▶ Exercise instructions: Restate the records word for word, omitting nothing.

Dataset entries
☆ ☆ ☆ ☆ ☆ ☆ ☆
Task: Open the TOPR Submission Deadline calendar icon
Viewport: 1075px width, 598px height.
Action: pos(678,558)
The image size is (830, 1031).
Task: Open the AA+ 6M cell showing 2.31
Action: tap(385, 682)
☆ ☆ ☆ ☆ ☆ ☆ ☆
▶ Your solution:
Task: Open the TOPR Submission Deadline calendar icon
Viewport: 1075px width, 598px height.
Action: pos(678,558)
The image size is (830, 1031).
Task: Open the AA+ 6M cell showing 2.31
Action: tap(385, 682)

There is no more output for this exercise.